#### SET PROBLEM:
Return each of the following records word for word, leaving out the pictures.

#### DATA PROVIDED:
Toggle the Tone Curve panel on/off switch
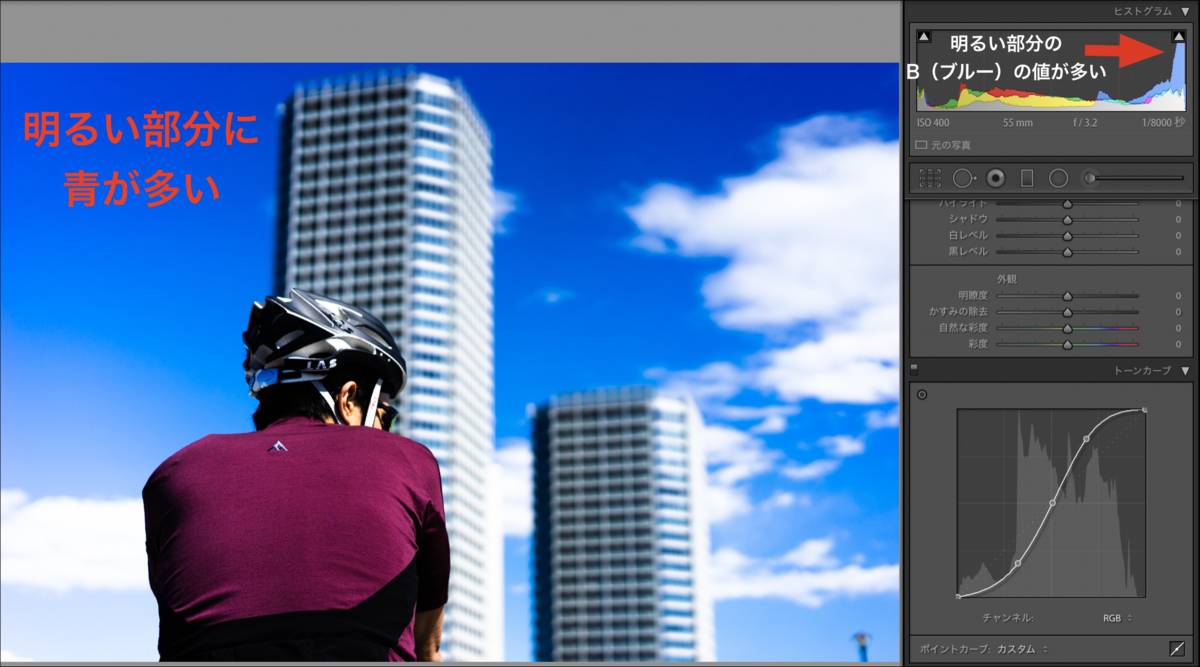Screen dimensions: 1200x667 click(x=912, y=369)
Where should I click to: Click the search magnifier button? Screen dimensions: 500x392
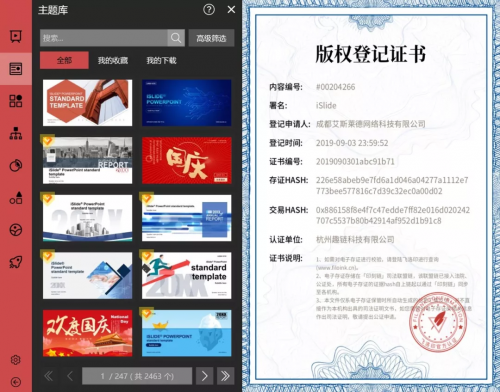176,38
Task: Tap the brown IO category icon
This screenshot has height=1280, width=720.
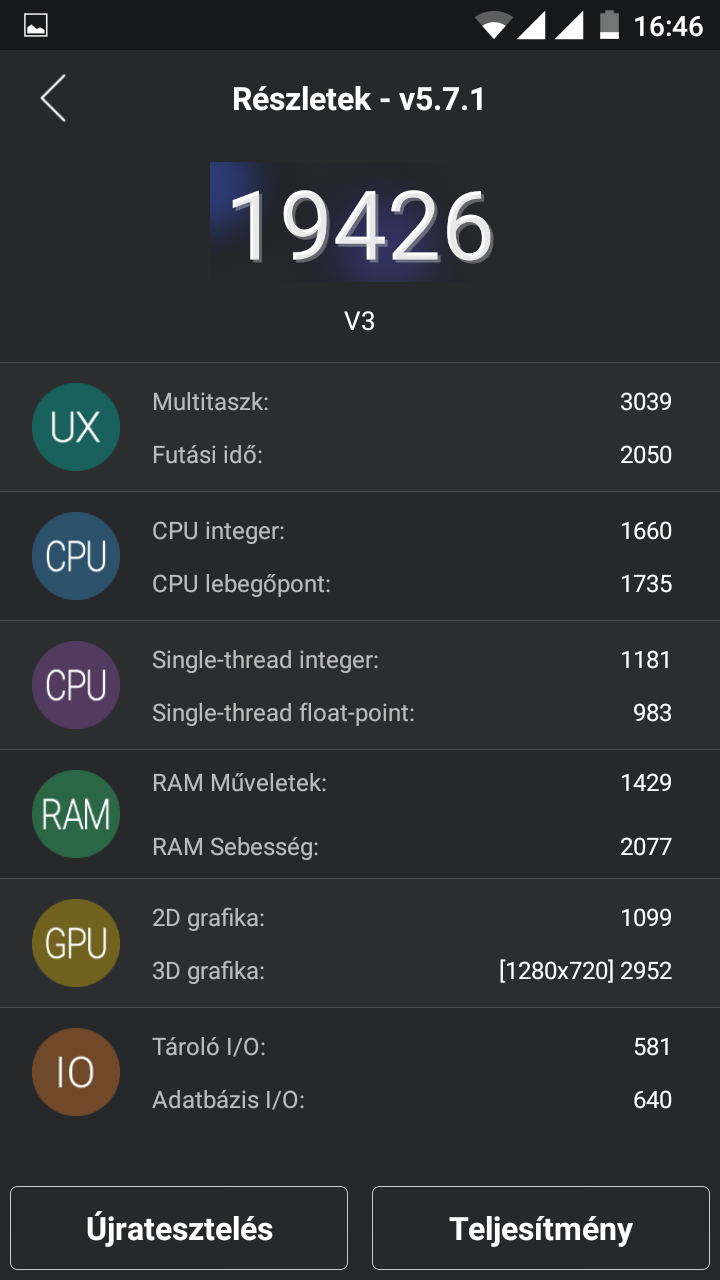Action: [x=76, y=1072]
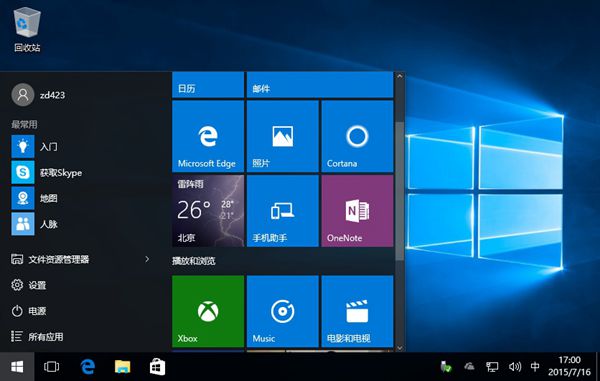
Task: Open the Microsoft Edge tile
Action: click(x=208, y=136)
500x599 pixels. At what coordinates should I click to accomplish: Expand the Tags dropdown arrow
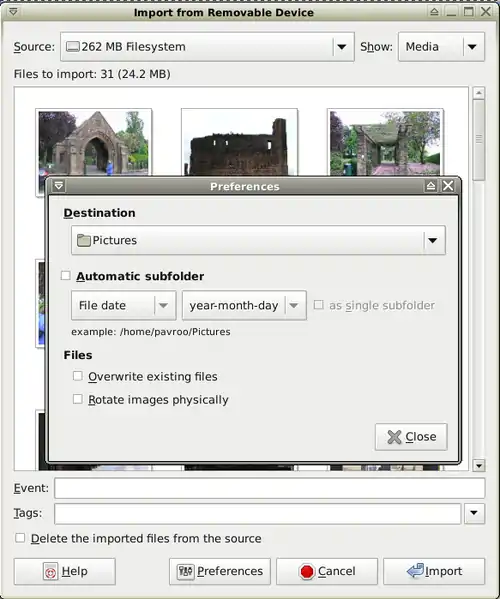click(474, 513)
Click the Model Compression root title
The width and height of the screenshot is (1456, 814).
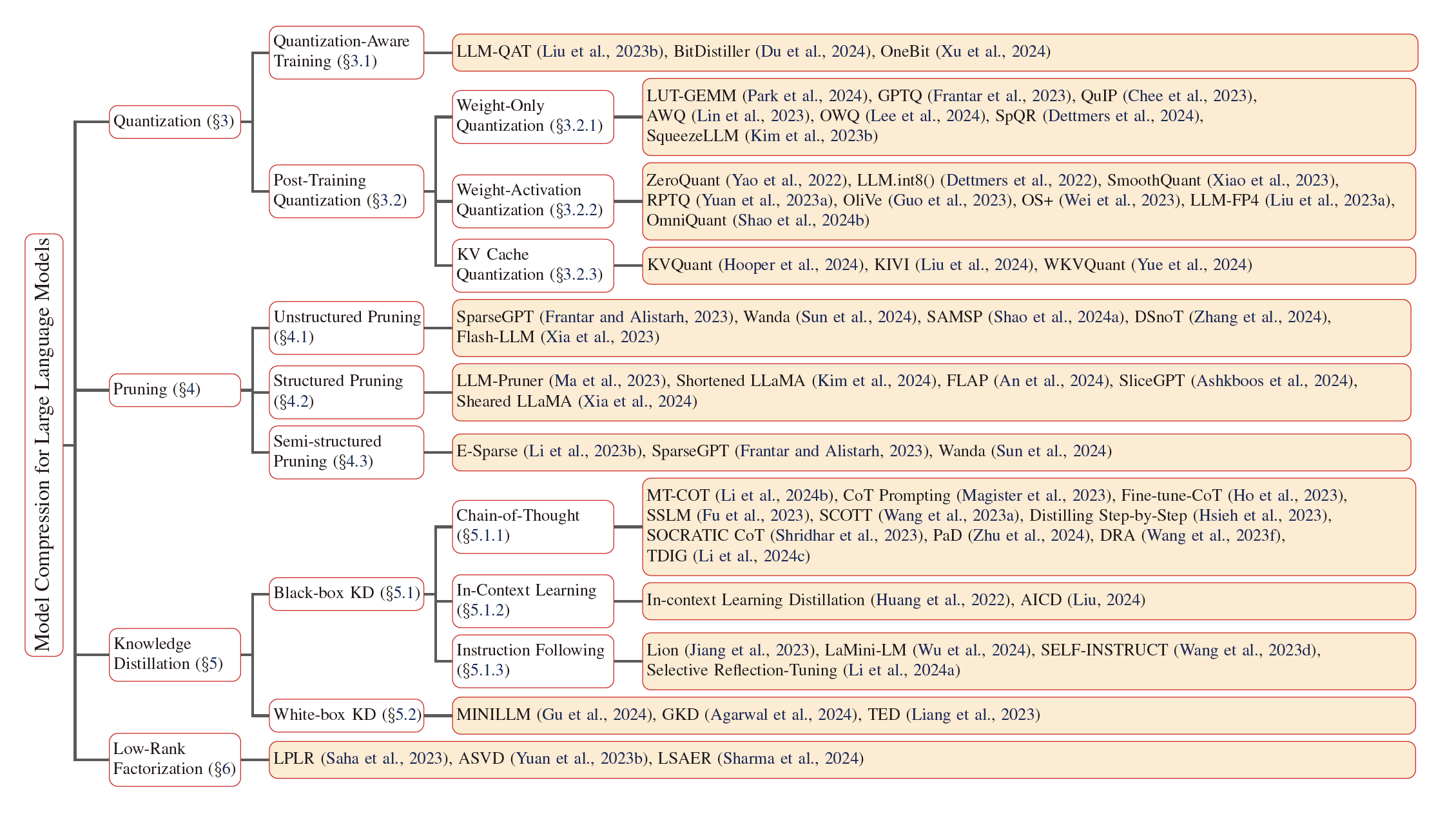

#### WRITTEN SOLUTION:
Toggle the Tone Curve panel on/off switch
Screen dimensions: 1200x667 click(x=912, y=369)
Where should I click to: Click the search magnifier button? Screen dimensions: 500x392
176,38
Task: Tap the brown IO category icon
This screenshot has height=1280, width=720.
Action: [x=76, y=1072]
Task: Open the Microsoft Edge tile
Action: click(x=208, y=136)
500x599 pixels. At what coordinates should I click to accomplish: Expand the Tags dropdown arrow
click(474, 513)
Click the Model Compression root title
The width and height of the screenshot is (1456, 814).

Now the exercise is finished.